# WORK REQUIRED:
Copy out the first line of the listing and every line after it, exactly, until you have copied the line containing "Given: Click フィードバックを送信 button".

# SUPPLIED DATA:
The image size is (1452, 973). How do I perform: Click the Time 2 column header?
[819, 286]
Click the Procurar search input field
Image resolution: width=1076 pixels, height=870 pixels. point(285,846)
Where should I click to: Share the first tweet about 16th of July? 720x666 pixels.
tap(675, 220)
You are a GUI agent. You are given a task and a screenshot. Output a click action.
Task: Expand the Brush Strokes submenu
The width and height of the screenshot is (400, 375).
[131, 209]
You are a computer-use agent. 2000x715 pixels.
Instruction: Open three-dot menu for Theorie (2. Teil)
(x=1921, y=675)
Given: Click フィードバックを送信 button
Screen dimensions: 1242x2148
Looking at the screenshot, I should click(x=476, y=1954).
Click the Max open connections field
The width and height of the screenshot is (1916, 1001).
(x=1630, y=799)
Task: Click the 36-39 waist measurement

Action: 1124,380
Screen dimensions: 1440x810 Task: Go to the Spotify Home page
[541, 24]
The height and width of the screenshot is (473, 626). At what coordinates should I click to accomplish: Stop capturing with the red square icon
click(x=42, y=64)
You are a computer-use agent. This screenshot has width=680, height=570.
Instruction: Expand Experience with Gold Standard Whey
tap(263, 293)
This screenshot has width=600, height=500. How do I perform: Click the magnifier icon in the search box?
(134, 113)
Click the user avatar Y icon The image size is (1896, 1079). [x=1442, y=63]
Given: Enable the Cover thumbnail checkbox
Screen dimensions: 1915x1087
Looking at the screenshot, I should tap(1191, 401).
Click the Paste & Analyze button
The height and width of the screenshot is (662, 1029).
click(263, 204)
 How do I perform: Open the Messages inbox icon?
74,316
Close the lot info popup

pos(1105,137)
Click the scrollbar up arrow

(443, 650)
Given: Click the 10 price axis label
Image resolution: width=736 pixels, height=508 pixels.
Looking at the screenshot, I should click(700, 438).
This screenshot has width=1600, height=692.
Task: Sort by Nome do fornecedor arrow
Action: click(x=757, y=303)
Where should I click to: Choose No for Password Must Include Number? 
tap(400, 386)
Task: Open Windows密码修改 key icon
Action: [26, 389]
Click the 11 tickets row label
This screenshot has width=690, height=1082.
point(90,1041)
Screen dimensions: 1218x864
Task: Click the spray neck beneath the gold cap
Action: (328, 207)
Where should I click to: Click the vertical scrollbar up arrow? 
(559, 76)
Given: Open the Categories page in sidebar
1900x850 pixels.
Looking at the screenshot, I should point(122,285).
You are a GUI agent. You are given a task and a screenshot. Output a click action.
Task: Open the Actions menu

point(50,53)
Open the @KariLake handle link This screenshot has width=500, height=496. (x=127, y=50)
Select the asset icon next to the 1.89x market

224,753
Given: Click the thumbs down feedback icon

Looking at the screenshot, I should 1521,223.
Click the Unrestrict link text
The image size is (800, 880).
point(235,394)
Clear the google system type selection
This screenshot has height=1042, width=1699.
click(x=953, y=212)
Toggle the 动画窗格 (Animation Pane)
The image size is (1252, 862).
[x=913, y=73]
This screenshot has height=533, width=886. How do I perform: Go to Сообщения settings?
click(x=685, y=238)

# TASK ANSWER:
The image size is (1452, 973). How do I perform: Click the Time 2 column header?
[819, 286]
Click the Procurar search input field
Image resolution: width=1076 pixels, height=870 pixels. point(285,846)
Where should I click to: Share the first tweet about 16th of July? 720x666 pixels.
tap(675, 220)
You are a GUI agent. You are given a task and a screenshot. Output a click action.
Task: Expand the Brush Strokes submenu
The width and height of the screenshot is (400, 375).
[131, 209]
You are a computer-use agent. 2000x715 pixels.
Instruction: Open three-dot menu for Theorie (2. Teil)
(x=1921, y=675)
Given: Click フィードバックを送信 button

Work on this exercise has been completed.